Stored entries
-- Opening Marker --

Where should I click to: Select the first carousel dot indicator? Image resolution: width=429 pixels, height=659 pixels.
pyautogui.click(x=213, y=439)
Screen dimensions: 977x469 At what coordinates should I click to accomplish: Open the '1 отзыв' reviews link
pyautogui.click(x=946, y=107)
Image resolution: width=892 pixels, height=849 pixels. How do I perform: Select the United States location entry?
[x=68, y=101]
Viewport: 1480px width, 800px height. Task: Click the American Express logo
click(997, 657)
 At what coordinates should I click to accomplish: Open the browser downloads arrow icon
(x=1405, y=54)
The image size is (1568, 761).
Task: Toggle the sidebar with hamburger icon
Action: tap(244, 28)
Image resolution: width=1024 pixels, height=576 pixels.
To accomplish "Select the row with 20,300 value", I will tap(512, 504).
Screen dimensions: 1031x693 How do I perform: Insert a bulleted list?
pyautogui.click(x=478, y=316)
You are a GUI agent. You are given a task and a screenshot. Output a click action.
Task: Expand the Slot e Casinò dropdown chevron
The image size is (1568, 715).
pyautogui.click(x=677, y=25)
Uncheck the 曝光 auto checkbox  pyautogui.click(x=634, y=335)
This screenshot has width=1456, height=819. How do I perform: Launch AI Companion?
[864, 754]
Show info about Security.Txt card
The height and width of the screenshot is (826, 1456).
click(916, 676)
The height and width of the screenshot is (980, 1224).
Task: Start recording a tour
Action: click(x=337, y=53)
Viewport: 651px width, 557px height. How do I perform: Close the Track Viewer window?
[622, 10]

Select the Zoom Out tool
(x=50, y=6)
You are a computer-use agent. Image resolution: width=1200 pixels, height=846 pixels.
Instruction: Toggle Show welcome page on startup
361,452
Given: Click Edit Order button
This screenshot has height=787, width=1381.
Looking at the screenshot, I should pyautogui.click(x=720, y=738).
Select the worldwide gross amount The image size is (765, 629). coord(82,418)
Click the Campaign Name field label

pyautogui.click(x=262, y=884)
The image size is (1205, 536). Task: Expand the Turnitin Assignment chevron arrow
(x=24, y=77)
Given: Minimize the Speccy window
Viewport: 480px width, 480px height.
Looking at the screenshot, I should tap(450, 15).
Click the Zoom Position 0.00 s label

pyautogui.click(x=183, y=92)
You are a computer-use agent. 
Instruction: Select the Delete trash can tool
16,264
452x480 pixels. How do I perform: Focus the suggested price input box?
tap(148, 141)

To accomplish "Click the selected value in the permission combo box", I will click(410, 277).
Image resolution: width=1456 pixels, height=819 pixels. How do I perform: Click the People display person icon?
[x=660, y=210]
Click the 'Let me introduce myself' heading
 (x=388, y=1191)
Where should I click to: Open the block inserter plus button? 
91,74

-- Closing Marker --

__Exercise objective__:
Lines from the one containing "Viewport: 480px width, 480px height." through the end of the entries above must be copied exactly; include both ends and no other lines.

__Answer space__:
Viewport: 480px width, 480px height.
Looking at the screenshot, I should tap(450, 15).
Click the Zoom Position 0.00 s label

pyautogui.click(x=183, y=92)
You are a computer-use agent. 
Instruction: Select the Delete trash can tool
16,264
452x480 pixels. How do I perform: Focus the suggested price input box?
tap(148, 141)

To accomplish "Click the selected value in the permission combo box", I will click(410, 277).
Image resolution: width=1456 pixels, height=819 pixels. How do I perform: Click the People display person icon?
[x=660, y=210]
Click the 'Let me introduce myself' heading
 (x=388, y=1191)
Where should I click to: Open the block inserter plus button? 
91,74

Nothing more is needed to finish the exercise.